#### [Task prompt]
Somewhere below, one line contains "Click the map search magnifier icon" and a later line contains "This screenshot has width=1121, height=841.". Output those two lines and everything between them exactly, and nothing else.

_ _ _ _ _ _ _

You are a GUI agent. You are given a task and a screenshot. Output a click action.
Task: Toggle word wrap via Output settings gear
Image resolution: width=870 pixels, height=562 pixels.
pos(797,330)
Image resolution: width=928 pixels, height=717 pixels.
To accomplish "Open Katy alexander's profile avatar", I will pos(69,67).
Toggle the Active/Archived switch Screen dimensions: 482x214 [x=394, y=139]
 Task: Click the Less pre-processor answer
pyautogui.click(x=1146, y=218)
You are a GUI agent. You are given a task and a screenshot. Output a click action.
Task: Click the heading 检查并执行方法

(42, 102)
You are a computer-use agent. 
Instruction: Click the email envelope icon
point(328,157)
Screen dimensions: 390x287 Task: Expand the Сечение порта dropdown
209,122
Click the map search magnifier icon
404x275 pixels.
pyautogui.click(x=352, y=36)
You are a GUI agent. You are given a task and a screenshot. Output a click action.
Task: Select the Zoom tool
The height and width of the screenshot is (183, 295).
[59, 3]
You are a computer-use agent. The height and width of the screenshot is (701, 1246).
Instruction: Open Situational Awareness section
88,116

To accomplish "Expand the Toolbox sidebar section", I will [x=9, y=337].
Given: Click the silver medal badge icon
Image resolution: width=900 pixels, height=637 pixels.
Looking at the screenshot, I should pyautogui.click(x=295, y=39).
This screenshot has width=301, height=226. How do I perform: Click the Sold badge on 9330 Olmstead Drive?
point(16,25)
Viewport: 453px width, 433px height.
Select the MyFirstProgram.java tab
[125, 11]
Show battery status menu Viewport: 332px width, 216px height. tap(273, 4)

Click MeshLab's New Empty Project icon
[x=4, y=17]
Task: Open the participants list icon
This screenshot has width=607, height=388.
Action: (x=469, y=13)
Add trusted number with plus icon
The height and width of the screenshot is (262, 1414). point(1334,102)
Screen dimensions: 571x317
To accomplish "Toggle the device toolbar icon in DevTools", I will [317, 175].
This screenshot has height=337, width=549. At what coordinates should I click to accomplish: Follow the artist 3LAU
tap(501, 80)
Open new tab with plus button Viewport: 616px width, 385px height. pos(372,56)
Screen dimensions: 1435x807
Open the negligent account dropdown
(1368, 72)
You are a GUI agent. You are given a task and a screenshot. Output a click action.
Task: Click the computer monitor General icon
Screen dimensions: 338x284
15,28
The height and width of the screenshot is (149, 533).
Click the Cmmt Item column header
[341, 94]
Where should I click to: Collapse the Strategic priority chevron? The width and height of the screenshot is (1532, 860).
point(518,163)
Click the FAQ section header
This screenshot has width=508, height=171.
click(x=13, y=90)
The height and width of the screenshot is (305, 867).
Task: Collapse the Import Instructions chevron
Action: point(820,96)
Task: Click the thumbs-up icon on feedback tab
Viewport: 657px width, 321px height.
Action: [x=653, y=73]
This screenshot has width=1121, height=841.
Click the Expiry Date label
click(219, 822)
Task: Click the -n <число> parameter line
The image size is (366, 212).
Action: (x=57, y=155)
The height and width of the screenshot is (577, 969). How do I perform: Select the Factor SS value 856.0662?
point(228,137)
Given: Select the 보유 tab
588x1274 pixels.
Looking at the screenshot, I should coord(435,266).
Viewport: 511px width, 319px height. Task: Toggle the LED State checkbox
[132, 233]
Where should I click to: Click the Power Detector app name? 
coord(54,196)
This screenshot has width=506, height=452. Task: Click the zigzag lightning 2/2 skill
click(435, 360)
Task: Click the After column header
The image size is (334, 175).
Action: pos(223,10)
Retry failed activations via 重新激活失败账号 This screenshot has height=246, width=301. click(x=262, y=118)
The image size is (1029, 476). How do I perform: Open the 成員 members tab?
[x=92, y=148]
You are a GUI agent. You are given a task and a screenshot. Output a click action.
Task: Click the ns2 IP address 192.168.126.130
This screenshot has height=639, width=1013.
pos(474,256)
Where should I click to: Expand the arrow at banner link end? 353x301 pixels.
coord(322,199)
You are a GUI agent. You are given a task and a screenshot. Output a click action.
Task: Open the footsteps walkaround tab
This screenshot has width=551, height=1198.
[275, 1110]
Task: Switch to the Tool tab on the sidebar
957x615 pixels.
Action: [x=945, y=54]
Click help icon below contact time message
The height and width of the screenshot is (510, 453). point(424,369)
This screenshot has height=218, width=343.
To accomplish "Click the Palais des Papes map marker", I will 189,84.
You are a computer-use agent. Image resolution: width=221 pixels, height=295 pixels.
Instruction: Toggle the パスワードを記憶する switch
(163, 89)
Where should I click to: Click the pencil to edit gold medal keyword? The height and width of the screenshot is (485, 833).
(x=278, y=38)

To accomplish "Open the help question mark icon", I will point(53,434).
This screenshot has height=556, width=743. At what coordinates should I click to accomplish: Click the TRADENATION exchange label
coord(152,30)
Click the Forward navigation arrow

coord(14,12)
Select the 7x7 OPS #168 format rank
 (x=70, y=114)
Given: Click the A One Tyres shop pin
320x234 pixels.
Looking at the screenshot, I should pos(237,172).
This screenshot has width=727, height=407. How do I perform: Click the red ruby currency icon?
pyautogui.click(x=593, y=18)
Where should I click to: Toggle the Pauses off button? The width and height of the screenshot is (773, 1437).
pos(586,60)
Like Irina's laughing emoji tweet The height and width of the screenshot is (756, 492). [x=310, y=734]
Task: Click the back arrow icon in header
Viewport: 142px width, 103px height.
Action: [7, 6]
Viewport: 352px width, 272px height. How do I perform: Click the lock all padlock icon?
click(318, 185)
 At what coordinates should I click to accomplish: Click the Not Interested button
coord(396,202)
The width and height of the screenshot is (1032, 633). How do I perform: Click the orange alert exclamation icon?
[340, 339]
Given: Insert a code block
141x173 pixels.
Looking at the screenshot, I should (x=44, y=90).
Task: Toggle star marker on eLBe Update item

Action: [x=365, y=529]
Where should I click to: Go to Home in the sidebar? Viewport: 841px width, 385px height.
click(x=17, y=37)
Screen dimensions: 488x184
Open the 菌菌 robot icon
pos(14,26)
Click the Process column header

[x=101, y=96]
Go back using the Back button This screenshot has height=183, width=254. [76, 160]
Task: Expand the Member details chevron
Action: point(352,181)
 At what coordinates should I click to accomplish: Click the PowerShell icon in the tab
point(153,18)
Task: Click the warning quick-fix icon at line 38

_ _ _ _ _ _ _

#### [Output of the exercise]
Click the map search magnifier icon
404x275 pixels.
pyautogui.click(x=352, y=36)
You are a GUI agent. You are given a task and a screenshot. Output a click action.
Task: Select the Zoom tool
The height and width of the screenshot is (183, 295).
[59, 3]
You are a computer-use agent. The height and width of the screenshot is (701, 1246).
Instruction: Open Situational Awareness section
88,116

To accomplish "Expand the Toolbox sidebar section", I will [x=9, y=337].
Given: Click the silver medal badge icon
Image resolution: width=900 pixels, height=637 pixels.
Looking at the screenshot, I should pyautogui.click(x=295, y=39).
This screenshot has width=301, height=226. How do I perform: Click the Sold badge on 9330 Olmstead Drive?
point(16,25)
Viewport: 453px width, 433px height.
Select the MyFirstProgram.java tab
[125, 11]
Show battery status menu Viewport: 332px width, 216px height. tap(273, 4)

Click MeshLab's New Empty Project icon
[x=4, y=17]
Task: Open the participants list icon
This screenshot has width=607, height=388.
Action: (x=469, y=13)
Add trusted number with plus icon
The height and width of the screenshot is (262, 1414). point(1334,102)
Screen dimensions: 571x317
To accomplish "Toggle the device toolbar icon in DevTools", I will [317, 175].
This screenshot has height=337, width=549. At what coordinates should I click to accomplish: Follow the artist 3LAU
tap(501, 80)
Open new tab with plus button Viewport: 616px width, 385px height. pos(372,56)
Screen dimensions: 1435x807
Open the negligent account dropdown
(1368, 72)
You are a GUI agent. You are given a task and a screenshot. Output a click action.
Task: Click the computer monitor General icon
Screen dimensions: 338x284
15,28
The height and width of the screenshot is (149, 533).
Click the Cmmt Item column header
[341, 94]
Where should I click to: Collapse the Strategic priority chevron? The width and height of the screenshot is (1532, 860).
point(518,163)
Click the FAQ section header
This screenshot has width=508, height=171.
click(x=13, y=90)
The height and width of the screenshot is (305, 867).
Task: Collapse the Import Instructions chevron
Action: point(820,96)
Task: Click the thumbs-up icon on feedback tab
Viewport: 657px width, 321px height.
Action: [x=653, y=73]
This screenshot has width=1121, height=841.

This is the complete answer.